Simoneschi-Cortesi Chiara · Nationalrat · 2004-03-18
Simoneschi-Cortesi Chiara · Nationalrat · Tessin · Christlichdemokratische Fraktion · 2004-03-18
Wortprotokoll
La société de l'information et de la communication dans laquelle nous vivons a besoin d'un secteur des télécommunications ouvert et [PAGE 442] performant. En plus, pour l'économie d'un pays, le secteur des télécommunications revêt une importance majeure, car c'est un des secteurs les plus novateurs et qui crée de nouvelles places de travail intéressantes et à haute valeur ajoutée.
C'est aussi pour ces raisons que le Conseil fédéral et le Parlement ont procédé en 1997 à la révision de la loi sur les télécommunications (LTC).
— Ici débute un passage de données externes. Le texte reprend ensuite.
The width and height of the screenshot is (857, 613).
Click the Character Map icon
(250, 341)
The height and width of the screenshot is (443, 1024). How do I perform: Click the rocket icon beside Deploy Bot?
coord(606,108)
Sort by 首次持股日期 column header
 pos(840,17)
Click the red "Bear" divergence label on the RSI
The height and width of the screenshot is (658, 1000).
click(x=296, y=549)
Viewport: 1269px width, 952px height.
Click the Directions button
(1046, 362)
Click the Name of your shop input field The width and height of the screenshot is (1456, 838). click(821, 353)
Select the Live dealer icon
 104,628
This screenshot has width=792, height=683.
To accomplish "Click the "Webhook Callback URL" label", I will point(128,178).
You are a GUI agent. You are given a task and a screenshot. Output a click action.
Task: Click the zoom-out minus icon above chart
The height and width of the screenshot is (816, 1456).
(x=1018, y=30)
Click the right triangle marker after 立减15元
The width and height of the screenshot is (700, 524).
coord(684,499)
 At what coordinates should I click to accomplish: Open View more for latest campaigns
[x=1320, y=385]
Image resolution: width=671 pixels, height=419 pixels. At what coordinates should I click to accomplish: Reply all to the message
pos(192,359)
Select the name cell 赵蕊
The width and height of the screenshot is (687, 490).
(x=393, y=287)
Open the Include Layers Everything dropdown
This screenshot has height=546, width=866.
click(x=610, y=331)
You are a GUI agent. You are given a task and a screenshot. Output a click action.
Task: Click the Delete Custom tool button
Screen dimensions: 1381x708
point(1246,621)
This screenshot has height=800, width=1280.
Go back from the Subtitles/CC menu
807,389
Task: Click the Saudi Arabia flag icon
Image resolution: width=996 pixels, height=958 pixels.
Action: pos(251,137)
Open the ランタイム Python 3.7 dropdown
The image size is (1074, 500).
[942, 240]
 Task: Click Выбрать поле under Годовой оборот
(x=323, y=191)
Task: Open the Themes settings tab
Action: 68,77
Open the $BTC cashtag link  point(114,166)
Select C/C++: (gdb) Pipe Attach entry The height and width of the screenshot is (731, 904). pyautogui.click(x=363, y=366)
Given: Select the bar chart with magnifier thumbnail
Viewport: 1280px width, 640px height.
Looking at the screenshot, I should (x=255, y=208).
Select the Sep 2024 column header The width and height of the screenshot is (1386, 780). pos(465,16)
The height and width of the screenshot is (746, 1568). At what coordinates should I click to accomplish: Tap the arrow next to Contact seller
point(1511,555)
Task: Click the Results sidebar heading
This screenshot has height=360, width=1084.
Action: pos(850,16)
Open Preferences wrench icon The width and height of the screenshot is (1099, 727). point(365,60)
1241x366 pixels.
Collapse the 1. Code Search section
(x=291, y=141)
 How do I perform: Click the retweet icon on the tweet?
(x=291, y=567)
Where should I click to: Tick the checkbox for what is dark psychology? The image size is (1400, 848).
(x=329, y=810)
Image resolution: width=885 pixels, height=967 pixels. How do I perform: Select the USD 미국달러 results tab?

Avec cette loi, on a voulu faire une loi-cadre prévoyant un minimum d'instruments, neutre par rapport aux technologies des télécommunications, afin de pouvoir l'appliquer.
La LTC a été un succès, on l'a entendu. Le processus d'ouverture du marché a très bien démarré, le nombre d'opérateurs a augmenté, le choix pour le consommateur aussi, les prix ont baissé et les investissement ont atteint des niveaux jamais connus auparavant: 14 milliards de francs ont été investis par les entreprises concurrentes de Swisscom. Lenombre de places de travail a aussi augmenté; on a quand même 3000 places de travail en plus sur le total. Chose très importante pour les régions périphériques, le service universel a été garanti dans toute la Suisse.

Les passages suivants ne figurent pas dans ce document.